The Milwaukee Journal Sentinel recently wrote that Protasiewicz on three occasions declined prosecutors’ requests that people convicted of harming children received additional prison time, instead of time-already-served and probation. Sam Roecker, her spokesperson, said this amounted to cherry-picking from among thousands of cases, adding “Right-wing special interests are misleading voters because they want to keep an extreme, out-of-touch right-wing majority on the bench.”
Protasiewicz has also aired a campaign ad accusing Kelly of having defended “child molesters posing as youth ministers,” in his former role as a criminal defense attorney.
The concern about crime in campaign messaging is largely concocted. The leading outside funder of conservative state Supreme Court candidates in recent years has been Wisconsin Manufacturers & Commerce, which has aired countless ads raising alarms about crime. Yet crime and public safety are not among the 11 issues of concern on the group’s website or in its 16-page Legislative Agenda.
An analysis by the Wisconsin Examiner found that Kelly regularly sided with businesses interests in his time on the court — so much so that the percentage of cases in which the court’s rulings favored businesses was cut in half after he left.

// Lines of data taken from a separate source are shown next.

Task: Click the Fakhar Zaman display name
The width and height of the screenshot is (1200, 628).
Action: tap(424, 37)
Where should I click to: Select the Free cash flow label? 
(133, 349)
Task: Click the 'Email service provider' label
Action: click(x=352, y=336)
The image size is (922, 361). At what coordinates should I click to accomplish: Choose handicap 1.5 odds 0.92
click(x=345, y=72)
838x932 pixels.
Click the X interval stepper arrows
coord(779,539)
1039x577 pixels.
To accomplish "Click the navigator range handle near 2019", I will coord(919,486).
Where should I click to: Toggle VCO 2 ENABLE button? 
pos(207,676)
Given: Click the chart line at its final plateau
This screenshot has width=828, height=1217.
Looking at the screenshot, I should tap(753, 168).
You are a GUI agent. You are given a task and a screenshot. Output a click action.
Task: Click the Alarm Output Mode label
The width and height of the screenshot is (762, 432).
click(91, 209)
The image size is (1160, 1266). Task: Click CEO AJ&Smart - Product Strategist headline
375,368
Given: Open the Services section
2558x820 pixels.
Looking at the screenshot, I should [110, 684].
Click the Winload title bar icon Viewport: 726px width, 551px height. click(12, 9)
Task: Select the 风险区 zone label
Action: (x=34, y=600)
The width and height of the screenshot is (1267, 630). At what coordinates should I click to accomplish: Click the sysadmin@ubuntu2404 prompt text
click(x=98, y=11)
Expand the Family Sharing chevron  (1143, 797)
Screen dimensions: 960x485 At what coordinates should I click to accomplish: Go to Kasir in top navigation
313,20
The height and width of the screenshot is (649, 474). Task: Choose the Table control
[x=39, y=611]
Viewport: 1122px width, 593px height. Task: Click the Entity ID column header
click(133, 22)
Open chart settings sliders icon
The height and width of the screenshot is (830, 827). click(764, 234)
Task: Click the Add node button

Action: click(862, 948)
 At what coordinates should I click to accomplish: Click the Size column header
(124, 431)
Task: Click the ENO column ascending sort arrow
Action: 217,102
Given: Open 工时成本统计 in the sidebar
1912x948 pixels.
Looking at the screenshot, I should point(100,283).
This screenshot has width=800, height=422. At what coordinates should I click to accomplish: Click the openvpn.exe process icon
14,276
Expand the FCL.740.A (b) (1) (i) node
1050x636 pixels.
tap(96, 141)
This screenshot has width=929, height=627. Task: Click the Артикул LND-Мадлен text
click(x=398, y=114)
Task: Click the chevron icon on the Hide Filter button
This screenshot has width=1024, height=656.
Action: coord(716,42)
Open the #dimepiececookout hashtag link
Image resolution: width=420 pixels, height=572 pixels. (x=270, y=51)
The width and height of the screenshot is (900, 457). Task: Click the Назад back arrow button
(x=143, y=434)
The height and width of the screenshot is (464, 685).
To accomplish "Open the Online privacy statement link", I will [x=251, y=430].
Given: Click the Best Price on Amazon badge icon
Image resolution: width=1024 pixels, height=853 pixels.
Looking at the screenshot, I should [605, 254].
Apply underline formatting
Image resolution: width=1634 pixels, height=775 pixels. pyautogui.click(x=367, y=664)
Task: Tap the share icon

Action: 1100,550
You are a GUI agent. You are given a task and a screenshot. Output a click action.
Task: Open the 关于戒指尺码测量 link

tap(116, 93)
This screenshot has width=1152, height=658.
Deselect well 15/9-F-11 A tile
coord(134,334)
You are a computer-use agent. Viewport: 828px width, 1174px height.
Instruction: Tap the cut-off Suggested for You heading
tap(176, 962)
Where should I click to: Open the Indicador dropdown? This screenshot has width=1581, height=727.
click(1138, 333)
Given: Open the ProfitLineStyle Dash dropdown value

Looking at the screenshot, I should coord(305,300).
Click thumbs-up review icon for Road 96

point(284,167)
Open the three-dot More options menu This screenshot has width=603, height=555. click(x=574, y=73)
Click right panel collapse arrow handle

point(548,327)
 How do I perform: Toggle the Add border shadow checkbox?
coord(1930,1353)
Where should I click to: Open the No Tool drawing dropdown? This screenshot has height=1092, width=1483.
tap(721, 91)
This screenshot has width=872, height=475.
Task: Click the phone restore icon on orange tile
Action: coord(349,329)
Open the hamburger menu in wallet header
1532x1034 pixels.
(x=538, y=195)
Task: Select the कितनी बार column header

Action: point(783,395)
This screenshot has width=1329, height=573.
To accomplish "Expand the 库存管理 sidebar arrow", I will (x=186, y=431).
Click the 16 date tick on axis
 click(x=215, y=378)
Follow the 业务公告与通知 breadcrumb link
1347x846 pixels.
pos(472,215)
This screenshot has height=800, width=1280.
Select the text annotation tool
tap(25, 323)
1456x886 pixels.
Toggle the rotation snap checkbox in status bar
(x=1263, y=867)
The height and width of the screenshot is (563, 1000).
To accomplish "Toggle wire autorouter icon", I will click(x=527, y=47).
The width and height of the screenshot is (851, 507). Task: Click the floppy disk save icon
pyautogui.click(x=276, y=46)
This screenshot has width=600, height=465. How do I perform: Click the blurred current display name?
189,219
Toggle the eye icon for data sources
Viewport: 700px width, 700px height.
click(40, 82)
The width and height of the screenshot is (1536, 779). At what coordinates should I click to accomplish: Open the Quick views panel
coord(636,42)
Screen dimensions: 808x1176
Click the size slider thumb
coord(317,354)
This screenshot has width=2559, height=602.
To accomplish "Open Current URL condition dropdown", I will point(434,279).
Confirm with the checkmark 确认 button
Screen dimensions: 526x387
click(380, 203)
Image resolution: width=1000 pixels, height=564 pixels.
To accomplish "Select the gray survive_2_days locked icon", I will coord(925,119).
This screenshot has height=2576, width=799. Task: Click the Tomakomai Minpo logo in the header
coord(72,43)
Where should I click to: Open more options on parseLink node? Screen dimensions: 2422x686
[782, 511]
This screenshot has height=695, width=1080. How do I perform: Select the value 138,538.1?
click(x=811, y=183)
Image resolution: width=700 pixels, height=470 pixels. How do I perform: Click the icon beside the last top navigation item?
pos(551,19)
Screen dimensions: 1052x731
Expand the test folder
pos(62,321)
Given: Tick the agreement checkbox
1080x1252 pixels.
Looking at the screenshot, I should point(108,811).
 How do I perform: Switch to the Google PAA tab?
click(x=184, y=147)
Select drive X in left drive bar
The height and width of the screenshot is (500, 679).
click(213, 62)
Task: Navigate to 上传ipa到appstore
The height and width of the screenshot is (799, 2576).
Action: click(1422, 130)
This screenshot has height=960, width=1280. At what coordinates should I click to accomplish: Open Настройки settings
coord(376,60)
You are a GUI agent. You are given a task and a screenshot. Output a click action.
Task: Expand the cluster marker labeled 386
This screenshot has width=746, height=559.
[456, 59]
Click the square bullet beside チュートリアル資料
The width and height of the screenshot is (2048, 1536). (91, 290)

In one case, Flug v. Labor and Industry Review Commission, Kelly wrote the majority opinion denying disability benefits to a Walmart employee who underwent surgery prompted by a workplace injury that then triggered a preexisting condition. He said deciding for the injured worker “would represent a significant step towards making the Worker’s Compensation system ‘a blanket insurance policy to provide benefits for disabilities which may become manifest while on the job but are in no way caused by or related to the employment.’” That ruling even drew a dissent from then-Chief Justice Patience Roggensack, a reliable conservative vote, who felt the worker was “entitled to compensation.”
But the issue likely to carry the day in the April 4 election is reproductive rights. Wisconsin is now among the 13 states in which abortion has been unattainable since the U.S. Supreme Court overturned Roe v. Wade, after several justices appointed by President Donald Trump swore up and down in their confirmation hearings that they considered the matter to be “settled law.”
Kelly is endorsed by several pro-life groups and has done legal work for one of them.
Further shifting the tide in Protasiewicz’s favor is the fact that advisory referenda affirming reproductive rights will be on the April 4 ballot in three Democratic-leaning counties: Eau Claire, Milwaukee and Dane. The question in Dane County is whether the state constitution should be amended to “protect rights such as abortion, same-sex marriage, and interracial marriage.”
There is no question, really, which way either of Wisconsin’s Supreme Court contenders would answer.